Data shown:
........
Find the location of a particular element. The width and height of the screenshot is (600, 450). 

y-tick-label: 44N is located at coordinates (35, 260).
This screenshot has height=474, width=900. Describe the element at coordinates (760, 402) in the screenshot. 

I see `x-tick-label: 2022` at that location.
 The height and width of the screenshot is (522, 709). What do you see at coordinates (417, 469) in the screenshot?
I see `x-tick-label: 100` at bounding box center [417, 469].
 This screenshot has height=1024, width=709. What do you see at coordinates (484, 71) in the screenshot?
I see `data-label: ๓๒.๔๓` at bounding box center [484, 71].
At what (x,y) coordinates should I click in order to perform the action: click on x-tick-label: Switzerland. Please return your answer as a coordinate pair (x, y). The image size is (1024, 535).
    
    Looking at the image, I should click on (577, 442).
........
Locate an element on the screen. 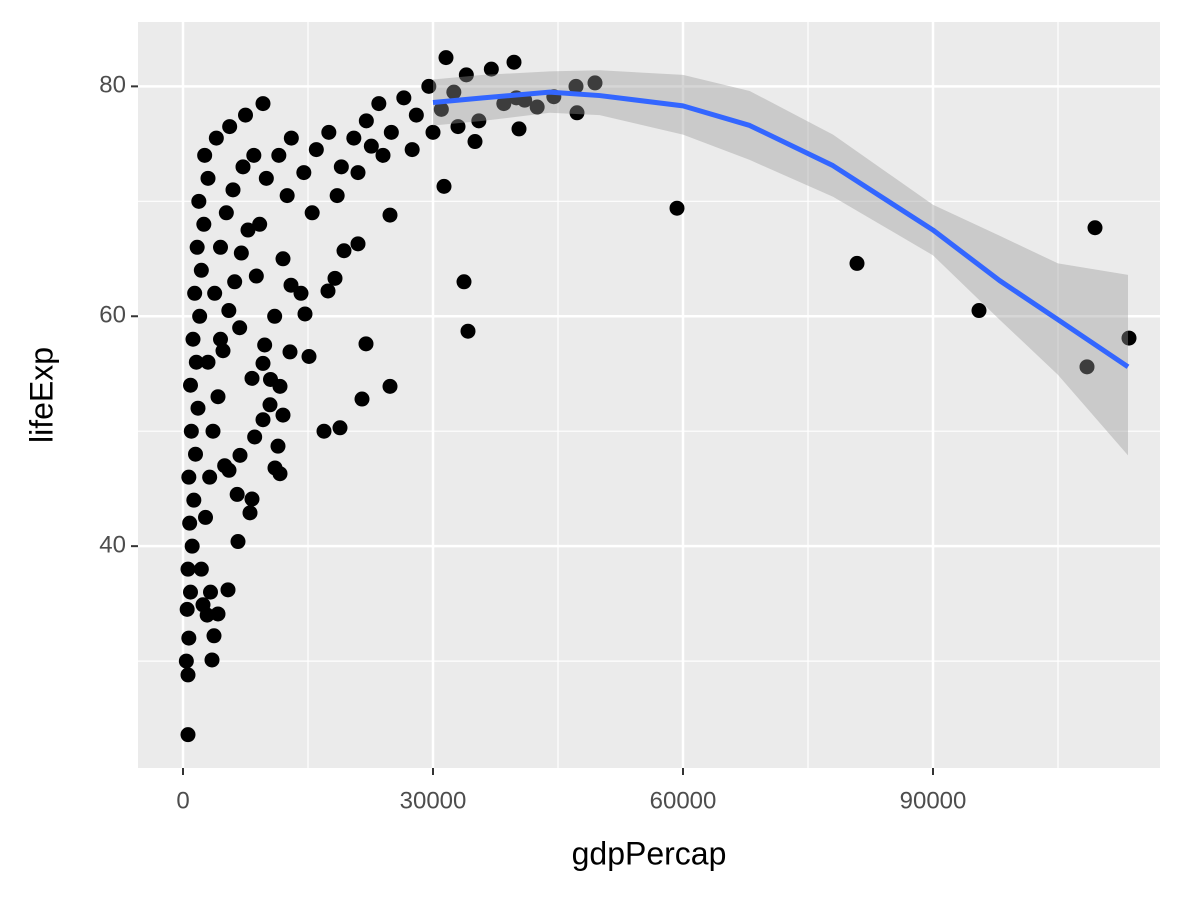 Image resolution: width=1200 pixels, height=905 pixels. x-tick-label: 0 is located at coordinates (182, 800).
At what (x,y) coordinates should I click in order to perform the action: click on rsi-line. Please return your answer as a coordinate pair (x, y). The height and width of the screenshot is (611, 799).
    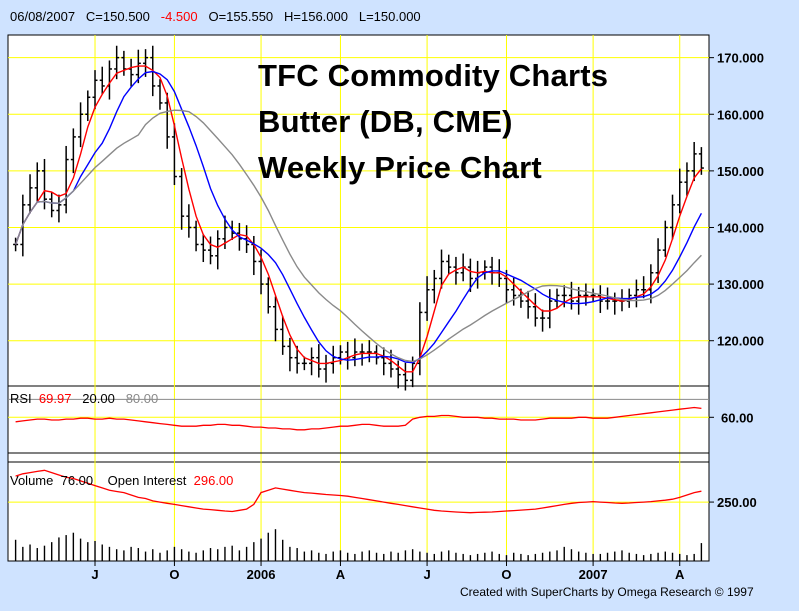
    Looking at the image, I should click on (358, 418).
........
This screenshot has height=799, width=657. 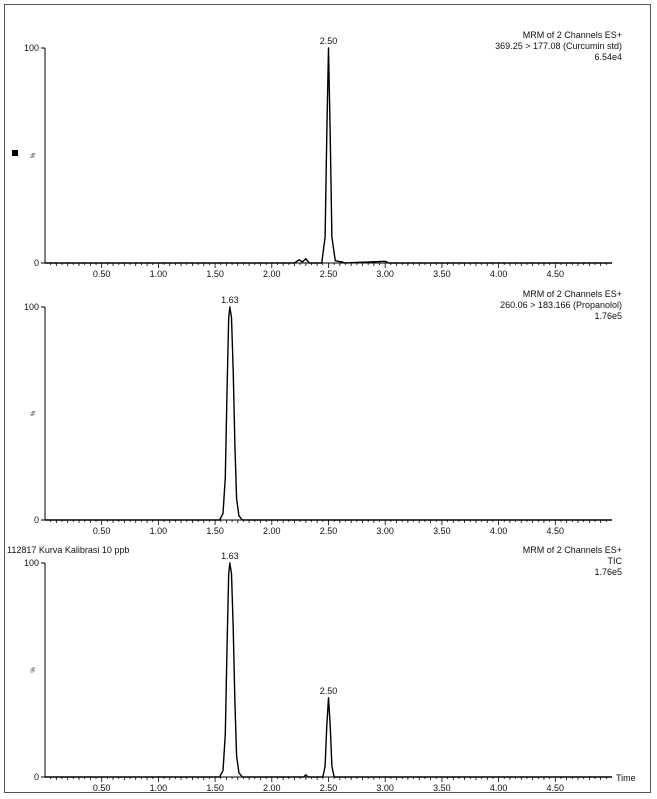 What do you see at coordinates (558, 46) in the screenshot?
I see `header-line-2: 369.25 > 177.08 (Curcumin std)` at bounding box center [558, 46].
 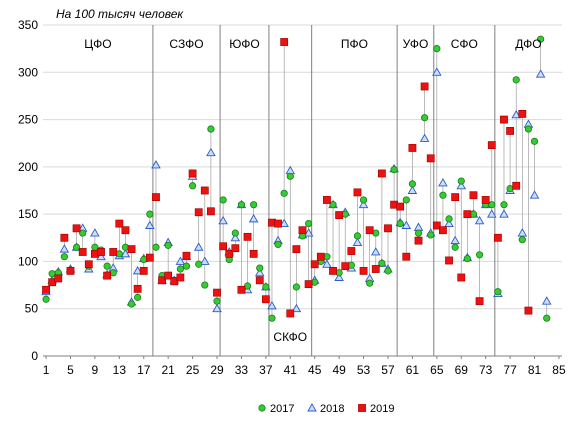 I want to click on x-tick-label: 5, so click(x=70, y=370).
........
Brief: Reproduce the data without changes, starting with the line containing "is (1024, 535)." and continuing through the line containing "Looking at the image, I should click on (577, 442).", with both of those lines included.

Output:
At what (x,y) coordinates should I click in order to perform the action: click on x-tick-label: Switzerland. Please return your answer as a coordinate pair (x, y). The image size is (1024, 535).
    
    Looking at the image, I should click on (577, 442).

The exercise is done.